¿Te has preguntado alguna vez por qué ponemos árbol de navidad?


El árbol de Navidad es un elemento decorativo, típico de la fiesta de Navidad. Tradicionalmente suele emplearse una conífera de hoja perenne, destacando entre ellas las especies de abeto; en la actualidad también está muy popularizado el uso de árboles artificiales, de plástico y otros materiales sintéticos y se decora con adornos como bolitas de colores de cristal u otro material menos frágil, como luces, estrellas, lazos, espumillones o guirnaldas.


La leyenda dice que hace muchos años, durante una helada noche de invierno, un niño llamó a la puerta de una choza en busca de refugio. Un leñador y su esposa lo recibieron y le dieron de comer. Durante la noche el niño se convirtió en un ángel con vestiduras de oro: era el Niño Dios. Para recompensar la bondad de sus bienechores, tomó una varita de un pino y les dijo que la sembraran, prometiéndoles que cada año daría frutos. Y así sucedió: aquel árbol dio manzanas de oro y nueces de plata..


Es posible que el primer árbol navideño, como se conoce en la actualidad, surgiera en Alemania, donde se implantó por primera vez en 1605 para ambientar el frío de la Navidad, comenzando así su difusión. A Finlandia llegó en 1800, mientras que a Inglaterra lo hizo en 1829, y en el Castillo de Windsor se vio por primera vez en 1841, de la mano del príncipe Alberto, esposo de la reina Victoria; este árbol también llegó al continente americano durante el siglo XIX.


La costumbre de adornar un árbol en los hogares españoles fue traída en el año 1870 por una mujer de origen ruso llamada Sofía Troubetskoy, quien después de enviudar del duque Carlos Augusto de Morny, hermanastro de Napoleón III, contrajo nupcias con el aristócrata español José Osorio y Silva, marqués de Alcañices, uno de los mayores promotores de la Restauración borbónica. Por ello, parece ser que la primera vez que se colocó un árbol navideño en España fue en Madrid durante la Navidad del año 1870 en el palacio de Alcañices, ubicado en el Paseo del Prado.

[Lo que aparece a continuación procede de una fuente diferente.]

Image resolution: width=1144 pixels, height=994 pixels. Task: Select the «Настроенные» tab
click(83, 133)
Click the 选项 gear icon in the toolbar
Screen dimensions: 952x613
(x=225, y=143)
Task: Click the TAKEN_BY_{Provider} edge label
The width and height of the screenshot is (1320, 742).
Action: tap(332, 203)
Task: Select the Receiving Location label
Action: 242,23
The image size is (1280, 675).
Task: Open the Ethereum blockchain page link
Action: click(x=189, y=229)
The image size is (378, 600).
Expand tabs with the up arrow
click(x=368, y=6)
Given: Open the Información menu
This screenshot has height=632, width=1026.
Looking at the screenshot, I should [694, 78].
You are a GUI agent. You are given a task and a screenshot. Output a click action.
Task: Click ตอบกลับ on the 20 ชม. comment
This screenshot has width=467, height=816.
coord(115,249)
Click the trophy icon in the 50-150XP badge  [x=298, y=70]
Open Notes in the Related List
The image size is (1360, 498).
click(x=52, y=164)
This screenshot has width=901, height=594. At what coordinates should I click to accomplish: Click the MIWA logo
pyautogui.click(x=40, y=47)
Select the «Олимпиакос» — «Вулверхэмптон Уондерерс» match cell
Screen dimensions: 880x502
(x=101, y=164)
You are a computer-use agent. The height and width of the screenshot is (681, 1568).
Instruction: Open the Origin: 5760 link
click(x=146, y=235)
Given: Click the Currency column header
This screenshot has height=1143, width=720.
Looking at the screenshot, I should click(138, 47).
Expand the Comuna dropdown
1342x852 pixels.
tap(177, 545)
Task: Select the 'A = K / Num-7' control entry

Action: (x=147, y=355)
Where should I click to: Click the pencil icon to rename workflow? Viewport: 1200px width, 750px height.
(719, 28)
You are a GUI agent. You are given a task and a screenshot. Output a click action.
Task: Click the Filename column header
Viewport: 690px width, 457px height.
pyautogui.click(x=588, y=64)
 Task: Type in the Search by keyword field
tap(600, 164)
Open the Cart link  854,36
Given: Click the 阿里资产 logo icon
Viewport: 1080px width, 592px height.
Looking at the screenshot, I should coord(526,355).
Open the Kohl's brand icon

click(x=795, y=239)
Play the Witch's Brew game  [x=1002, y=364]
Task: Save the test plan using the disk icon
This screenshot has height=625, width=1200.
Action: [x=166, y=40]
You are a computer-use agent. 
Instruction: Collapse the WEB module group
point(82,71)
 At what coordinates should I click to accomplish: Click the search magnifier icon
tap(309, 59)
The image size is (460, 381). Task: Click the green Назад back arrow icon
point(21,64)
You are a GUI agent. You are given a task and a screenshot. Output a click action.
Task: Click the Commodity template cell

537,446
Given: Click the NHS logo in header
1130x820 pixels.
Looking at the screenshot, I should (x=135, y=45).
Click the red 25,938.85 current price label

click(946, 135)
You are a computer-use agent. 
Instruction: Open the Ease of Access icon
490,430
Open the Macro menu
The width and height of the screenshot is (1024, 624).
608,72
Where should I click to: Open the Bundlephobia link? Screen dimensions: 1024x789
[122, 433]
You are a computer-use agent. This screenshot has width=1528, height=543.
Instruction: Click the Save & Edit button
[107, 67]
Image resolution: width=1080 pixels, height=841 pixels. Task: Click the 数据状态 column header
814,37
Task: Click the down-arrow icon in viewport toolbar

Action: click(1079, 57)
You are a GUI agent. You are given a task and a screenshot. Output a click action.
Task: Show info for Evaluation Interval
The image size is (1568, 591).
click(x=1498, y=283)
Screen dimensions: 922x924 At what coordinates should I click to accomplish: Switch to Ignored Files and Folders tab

El árbol de Navidad recuerda al árbol del Paraíso de cuyos frutos comieron Adán y Eva, y de donde vino el pecado original; y por lo tanto recuerda que Jesucristo ha venido a ser Mesías prometido para la reconciliación. Pero también representa al árbol de la Vida o la vida eterna, por ser de tipo perenne. La forma triangular del árbol (por ser generalmente una conífera, con particular incidencia del abeto) representa a la Santísima Trinidad.


Las oraciones que se realizan durante el Adviento se diferencian por un color determinado, y cada uno simboliza algo diferente: el azul refleja las oraciones de reconciliación, el plata las oraciones de agradecimiento, el oro las de alabanza y el verde de abundancia, fortaleza y de naturaleza.


En México se hacen adornos navideños de paja, barro, cartón, papel y migajón; el arbolito luce en sus verdes ramas las huellas del ingenio popular, además de manojos de heno y "pelo de ángel", que simulan las heladas noches típicas de la época navideña. Muy pronto, la familiar figura del árbol de Navidad, en diversos tamaños, ha invadido sitios públicos, establecimientos comerciales y todos los hogares.